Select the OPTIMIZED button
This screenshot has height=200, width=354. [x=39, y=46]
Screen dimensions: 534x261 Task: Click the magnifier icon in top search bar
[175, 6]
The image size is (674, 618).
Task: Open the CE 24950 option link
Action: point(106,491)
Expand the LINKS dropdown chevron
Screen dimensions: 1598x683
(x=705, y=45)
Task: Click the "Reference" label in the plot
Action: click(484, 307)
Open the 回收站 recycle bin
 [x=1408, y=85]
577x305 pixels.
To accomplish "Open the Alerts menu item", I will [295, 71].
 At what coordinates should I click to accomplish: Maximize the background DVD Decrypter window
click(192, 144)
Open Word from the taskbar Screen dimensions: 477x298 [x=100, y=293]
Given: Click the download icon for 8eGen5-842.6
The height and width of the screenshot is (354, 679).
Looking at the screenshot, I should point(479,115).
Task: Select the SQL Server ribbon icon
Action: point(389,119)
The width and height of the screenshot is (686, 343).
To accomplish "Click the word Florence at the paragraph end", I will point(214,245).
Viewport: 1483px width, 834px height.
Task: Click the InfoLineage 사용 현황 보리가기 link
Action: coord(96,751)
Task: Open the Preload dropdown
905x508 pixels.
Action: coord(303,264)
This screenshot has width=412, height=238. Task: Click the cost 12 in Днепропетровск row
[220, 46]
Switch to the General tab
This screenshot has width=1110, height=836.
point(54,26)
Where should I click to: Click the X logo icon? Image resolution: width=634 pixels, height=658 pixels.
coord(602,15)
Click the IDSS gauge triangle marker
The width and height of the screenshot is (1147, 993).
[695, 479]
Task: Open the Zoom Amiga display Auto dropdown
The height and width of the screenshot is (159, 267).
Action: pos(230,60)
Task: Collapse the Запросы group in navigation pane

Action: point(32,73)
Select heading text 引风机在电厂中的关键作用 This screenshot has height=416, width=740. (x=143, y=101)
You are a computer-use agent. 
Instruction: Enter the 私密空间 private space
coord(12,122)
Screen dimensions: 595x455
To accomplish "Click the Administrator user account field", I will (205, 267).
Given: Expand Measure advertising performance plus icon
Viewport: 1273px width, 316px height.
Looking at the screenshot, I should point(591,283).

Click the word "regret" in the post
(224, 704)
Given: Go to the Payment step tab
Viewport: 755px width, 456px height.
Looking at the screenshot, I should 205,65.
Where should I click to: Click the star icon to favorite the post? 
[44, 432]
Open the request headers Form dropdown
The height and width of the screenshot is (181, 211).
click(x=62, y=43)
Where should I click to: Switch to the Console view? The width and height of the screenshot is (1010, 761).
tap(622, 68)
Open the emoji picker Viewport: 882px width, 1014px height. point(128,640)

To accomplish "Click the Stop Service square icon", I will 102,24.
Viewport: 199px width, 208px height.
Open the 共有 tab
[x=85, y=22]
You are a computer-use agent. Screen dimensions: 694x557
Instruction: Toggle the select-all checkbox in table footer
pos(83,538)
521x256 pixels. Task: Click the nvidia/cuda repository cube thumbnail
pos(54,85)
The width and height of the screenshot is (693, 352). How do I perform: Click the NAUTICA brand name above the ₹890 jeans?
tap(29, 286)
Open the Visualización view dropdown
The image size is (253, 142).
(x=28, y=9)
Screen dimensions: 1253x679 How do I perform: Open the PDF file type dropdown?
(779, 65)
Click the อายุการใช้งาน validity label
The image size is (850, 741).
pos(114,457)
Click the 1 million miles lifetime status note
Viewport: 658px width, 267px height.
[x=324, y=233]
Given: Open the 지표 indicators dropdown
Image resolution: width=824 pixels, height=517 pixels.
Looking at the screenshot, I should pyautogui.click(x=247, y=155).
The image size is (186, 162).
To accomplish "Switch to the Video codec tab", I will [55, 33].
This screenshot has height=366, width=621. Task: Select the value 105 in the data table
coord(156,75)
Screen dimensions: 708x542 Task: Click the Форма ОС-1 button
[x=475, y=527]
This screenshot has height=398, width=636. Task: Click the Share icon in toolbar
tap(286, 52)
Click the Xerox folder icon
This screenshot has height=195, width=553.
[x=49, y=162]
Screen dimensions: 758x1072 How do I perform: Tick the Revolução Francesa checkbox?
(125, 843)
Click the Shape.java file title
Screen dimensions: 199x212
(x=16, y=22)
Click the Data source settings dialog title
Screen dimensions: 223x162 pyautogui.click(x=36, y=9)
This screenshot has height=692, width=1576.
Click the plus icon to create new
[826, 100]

--- --- ---

* [Work item]: Your reply should hold all the lines from the listing above in which "Given" appears.

* [Answer to this task]:
Given: Click the download icon for 8eGen5-842.6
Given: Expand Measure advertising performance plus icon
Given: Go to the Payment step tab
Given: Open the 지표 indicators dropdown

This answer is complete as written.